PROVIDED DATA:
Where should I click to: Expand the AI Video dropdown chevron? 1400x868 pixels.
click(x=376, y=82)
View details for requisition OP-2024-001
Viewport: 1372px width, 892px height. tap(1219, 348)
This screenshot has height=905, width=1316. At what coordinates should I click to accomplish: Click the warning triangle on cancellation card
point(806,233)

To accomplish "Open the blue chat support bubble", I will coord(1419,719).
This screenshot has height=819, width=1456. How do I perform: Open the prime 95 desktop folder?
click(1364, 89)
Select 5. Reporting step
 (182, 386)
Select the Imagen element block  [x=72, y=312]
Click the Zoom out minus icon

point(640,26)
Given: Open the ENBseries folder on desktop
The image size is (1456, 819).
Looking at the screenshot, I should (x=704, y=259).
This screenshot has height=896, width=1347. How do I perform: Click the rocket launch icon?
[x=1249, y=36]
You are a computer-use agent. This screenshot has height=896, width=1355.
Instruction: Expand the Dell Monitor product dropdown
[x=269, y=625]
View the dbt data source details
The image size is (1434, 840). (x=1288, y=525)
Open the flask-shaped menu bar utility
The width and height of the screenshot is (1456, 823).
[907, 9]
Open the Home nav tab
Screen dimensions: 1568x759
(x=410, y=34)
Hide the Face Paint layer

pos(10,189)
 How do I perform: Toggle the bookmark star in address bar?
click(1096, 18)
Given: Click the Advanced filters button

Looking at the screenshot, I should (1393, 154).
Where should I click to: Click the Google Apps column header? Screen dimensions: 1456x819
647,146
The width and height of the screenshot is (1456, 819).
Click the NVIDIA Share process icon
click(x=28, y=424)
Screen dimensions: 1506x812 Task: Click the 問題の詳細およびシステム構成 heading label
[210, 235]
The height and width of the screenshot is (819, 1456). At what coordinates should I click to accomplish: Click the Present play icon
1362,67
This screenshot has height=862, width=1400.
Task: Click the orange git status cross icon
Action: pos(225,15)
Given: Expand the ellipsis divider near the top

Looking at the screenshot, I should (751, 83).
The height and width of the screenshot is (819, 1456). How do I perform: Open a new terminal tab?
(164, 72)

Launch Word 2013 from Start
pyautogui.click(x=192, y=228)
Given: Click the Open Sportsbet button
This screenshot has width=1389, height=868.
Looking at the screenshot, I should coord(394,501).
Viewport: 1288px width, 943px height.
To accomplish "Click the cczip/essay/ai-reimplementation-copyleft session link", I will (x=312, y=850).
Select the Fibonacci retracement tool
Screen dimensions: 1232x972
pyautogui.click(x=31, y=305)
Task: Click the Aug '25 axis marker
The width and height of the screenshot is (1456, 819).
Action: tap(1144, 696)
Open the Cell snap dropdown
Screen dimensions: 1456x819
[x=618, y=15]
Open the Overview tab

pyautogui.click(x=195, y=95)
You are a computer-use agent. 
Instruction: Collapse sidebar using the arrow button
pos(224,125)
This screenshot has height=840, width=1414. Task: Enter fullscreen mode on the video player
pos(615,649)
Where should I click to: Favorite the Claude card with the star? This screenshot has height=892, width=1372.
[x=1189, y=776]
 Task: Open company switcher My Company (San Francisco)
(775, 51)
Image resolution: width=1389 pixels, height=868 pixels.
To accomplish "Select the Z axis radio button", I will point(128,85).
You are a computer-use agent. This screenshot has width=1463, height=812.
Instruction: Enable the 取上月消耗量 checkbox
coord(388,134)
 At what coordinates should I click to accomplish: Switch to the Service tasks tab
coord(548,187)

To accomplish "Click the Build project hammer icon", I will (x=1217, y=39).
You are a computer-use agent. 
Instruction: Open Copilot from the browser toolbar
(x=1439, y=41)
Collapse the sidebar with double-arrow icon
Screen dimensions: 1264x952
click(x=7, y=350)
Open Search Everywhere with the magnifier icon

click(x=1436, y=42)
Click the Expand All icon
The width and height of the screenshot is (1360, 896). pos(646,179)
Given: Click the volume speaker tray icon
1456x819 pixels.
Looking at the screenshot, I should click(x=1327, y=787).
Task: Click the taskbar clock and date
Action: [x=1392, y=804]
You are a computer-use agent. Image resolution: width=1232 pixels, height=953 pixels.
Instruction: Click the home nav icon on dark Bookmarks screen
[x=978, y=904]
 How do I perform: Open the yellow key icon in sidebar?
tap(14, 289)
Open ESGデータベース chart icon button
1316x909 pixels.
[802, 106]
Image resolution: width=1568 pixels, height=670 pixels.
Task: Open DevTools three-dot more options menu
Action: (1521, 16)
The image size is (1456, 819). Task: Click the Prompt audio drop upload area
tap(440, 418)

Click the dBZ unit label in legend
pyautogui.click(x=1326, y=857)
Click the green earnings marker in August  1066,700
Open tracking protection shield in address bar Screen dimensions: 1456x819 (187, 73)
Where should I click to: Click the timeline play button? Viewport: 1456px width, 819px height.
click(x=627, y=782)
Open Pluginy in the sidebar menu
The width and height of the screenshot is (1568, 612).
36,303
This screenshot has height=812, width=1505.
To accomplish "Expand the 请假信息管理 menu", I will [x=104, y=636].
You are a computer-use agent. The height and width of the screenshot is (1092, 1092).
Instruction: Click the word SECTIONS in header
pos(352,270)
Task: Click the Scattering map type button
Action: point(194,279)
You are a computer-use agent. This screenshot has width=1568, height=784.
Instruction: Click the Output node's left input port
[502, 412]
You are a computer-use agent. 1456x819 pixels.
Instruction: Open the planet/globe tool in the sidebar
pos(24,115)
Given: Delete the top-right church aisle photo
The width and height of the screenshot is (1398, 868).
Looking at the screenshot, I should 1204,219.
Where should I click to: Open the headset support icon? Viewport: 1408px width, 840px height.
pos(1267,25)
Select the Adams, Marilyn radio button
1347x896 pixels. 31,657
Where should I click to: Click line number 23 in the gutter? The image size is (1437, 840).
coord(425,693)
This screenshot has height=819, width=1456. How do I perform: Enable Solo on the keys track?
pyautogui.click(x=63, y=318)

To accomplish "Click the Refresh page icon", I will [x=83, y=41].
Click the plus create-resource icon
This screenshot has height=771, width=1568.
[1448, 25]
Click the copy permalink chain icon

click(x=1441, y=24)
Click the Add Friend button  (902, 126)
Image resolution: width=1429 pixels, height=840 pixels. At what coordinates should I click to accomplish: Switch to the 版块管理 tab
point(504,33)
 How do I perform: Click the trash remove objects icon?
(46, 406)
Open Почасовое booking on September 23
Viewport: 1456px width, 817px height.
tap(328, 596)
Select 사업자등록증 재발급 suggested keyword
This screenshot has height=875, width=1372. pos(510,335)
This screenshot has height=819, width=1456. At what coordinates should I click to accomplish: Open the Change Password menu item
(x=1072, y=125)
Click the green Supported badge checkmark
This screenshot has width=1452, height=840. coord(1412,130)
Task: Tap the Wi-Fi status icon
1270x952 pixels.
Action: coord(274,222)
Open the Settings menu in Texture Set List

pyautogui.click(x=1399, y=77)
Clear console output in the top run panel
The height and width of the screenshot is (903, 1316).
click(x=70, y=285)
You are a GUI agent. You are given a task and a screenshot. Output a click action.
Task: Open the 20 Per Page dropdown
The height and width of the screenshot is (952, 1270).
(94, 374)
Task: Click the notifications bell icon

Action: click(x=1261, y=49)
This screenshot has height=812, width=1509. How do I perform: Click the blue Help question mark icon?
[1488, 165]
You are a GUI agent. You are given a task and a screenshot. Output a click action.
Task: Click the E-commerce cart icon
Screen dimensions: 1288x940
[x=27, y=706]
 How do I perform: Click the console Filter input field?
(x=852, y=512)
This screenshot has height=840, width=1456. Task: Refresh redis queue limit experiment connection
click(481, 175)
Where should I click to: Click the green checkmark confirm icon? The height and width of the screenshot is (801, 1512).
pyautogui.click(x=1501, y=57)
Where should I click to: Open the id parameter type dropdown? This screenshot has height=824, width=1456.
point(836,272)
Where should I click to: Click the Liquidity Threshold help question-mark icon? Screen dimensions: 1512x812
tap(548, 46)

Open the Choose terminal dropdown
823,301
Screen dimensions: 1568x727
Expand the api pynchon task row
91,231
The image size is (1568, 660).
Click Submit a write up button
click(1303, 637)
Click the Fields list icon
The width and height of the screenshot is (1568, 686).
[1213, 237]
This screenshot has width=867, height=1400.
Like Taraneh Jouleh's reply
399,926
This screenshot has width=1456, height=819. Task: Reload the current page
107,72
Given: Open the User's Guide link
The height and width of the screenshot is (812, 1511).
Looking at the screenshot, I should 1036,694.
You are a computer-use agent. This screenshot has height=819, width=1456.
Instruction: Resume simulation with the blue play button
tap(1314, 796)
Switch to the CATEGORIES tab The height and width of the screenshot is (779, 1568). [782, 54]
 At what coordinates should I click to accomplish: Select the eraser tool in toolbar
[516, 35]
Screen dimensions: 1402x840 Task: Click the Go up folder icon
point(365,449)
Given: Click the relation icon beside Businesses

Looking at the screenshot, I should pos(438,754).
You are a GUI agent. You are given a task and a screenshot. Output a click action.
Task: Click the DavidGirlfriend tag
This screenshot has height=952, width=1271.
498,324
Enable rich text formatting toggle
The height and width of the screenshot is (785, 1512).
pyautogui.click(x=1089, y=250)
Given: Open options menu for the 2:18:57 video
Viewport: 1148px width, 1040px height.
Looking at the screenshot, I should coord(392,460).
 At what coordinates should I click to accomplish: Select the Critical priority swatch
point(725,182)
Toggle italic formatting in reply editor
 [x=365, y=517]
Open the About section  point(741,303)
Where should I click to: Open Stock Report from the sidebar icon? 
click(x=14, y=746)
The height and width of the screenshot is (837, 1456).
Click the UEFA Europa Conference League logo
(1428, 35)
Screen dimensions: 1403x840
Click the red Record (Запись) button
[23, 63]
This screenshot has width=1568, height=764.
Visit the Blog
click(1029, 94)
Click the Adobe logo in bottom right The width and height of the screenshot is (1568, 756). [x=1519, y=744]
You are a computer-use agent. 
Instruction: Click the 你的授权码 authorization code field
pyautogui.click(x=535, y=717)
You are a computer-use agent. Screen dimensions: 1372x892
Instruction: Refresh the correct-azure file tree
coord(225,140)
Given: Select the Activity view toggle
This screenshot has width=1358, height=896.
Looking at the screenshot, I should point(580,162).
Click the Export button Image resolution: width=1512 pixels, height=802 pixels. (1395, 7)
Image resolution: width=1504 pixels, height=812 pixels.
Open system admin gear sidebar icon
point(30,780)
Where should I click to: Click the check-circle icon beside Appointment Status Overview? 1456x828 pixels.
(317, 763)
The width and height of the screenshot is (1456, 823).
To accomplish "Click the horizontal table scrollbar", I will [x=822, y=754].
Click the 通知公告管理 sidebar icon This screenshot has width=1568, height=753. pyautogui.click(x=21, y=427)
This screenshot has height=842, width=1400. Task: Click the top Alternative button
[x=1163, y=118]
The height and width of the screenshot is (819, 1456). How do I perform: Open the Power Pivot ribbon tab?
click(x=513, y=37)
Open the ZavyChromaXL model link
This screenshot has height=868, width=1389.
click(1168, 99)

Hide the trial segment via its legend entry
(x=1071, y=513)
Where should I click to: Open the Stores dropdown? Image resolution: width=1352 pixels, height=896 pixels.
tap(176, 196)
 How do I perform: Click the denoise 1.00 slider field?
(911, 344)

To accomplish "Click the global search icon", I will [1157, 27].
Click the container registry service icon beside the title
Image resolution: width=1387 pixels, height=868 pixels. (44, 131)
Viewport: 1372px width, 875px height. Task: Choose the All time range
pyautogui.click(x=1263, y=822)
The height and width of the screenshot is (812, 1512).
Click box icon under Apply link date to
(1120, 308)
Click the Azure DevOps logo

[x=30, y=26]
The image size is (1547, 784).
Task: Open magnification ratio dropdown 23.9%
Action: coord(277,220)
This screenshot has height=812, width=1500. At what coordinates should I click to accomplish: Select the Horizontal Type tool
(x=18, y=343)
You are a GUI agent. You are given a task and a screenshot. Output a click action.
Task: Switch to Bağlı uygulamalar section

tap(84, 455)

ASSIGNMENT:
Copy from the entries only those lines that hold the word "computer".

ANSWER:
You are a computer-use agent. This screenshot has height=896, width=1355.
You are a computer-use agent. 
You are a computer-use agent. This screenshot has width=1463, height=812.
You are a computer-use agent. 
You are a computer-use agent. Image resolution: width=1232 pixels, height=953 pixels.
You are a computer-use agent. The height and width of the screenshot is (1092, 1092).
You are a computer-use agent. This screenshot has width=1568, height=784.
You are a computer-use agent. 1456x819 pixels.
You are a computer-use agent. This screenshot has height=819, width=1456.
You are a computer-use agent. 
You are a computer-use agent. Screen dimensions: 1372x892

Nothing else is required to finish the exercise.